» What you will do: Word for word, and without a single picture, repeat the entries.

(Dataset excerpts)
# # # # # # #

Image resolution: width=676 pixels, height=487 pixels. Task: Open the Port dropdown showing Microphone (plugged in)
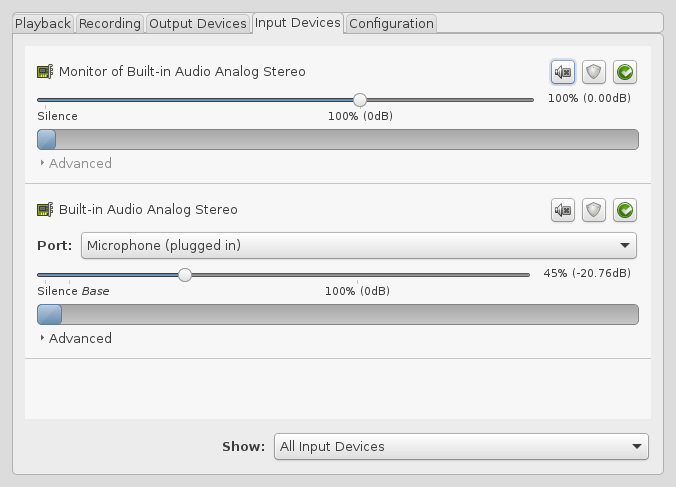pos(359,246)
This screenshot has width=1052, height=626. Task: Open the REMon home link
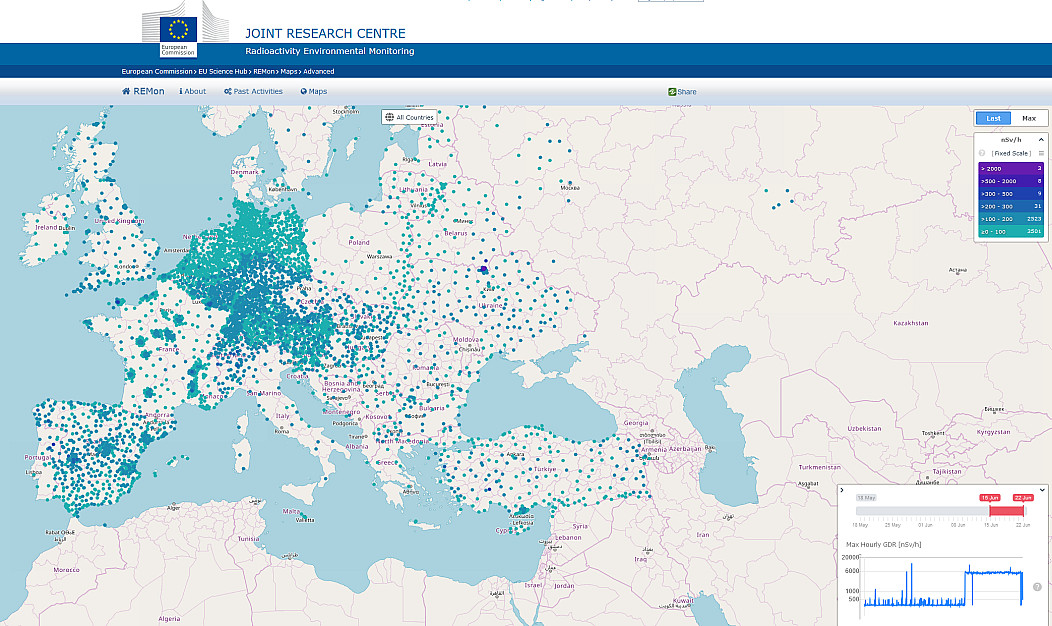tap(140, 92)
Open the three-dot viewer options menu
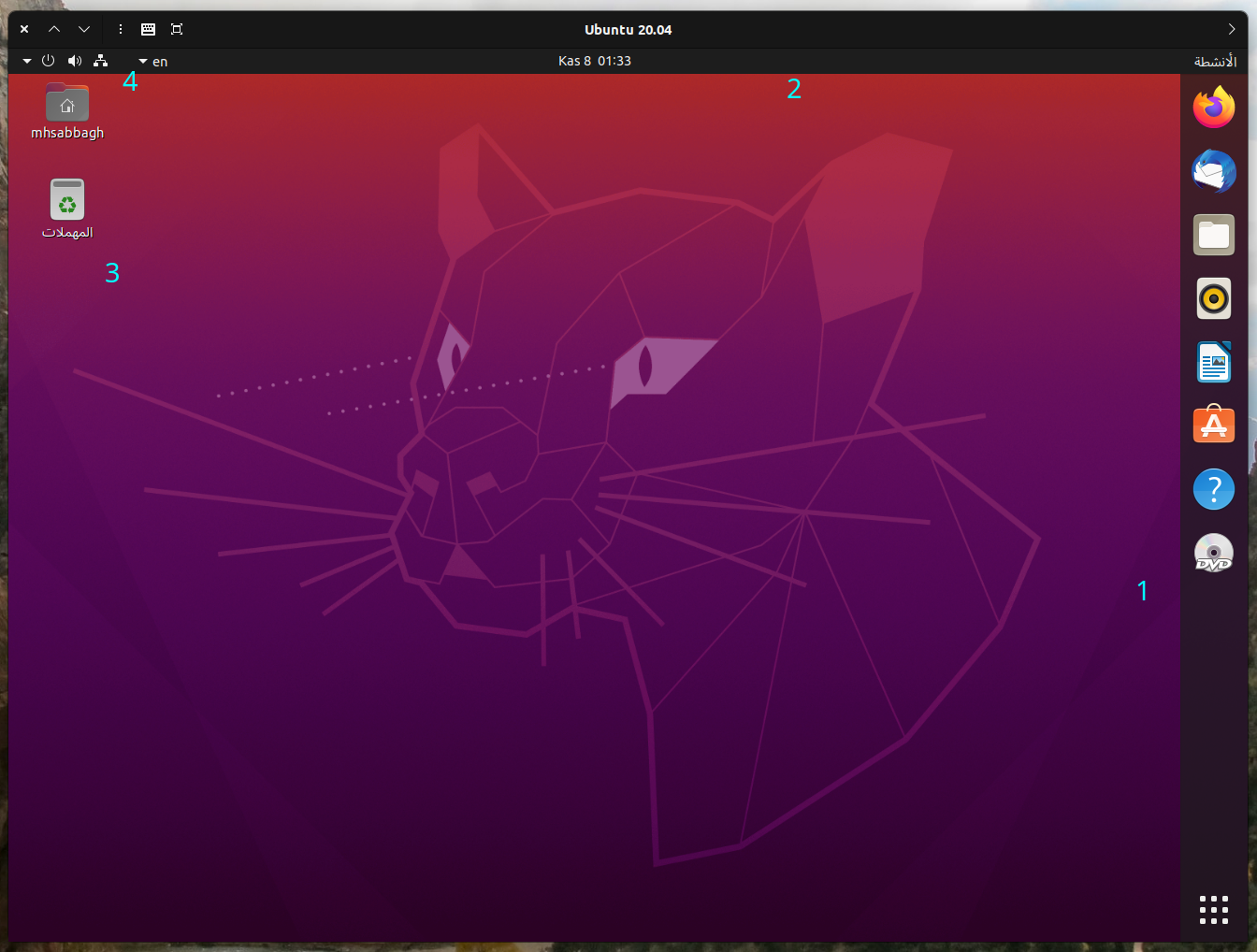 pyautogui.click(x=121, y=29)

# # # # # # #

» Exercise solution:
Image resolution: width=676 pixels, height=487 pixels. Task: Open the Port dropdown showing Microphone (plugged in)
pos(359,246)
This screenshot has width=1052, height=626. Task: Open the REMon home link
tap(140, 92)
Open the three-dot viewer options menu
 pyautogui.click(x=121, y=29)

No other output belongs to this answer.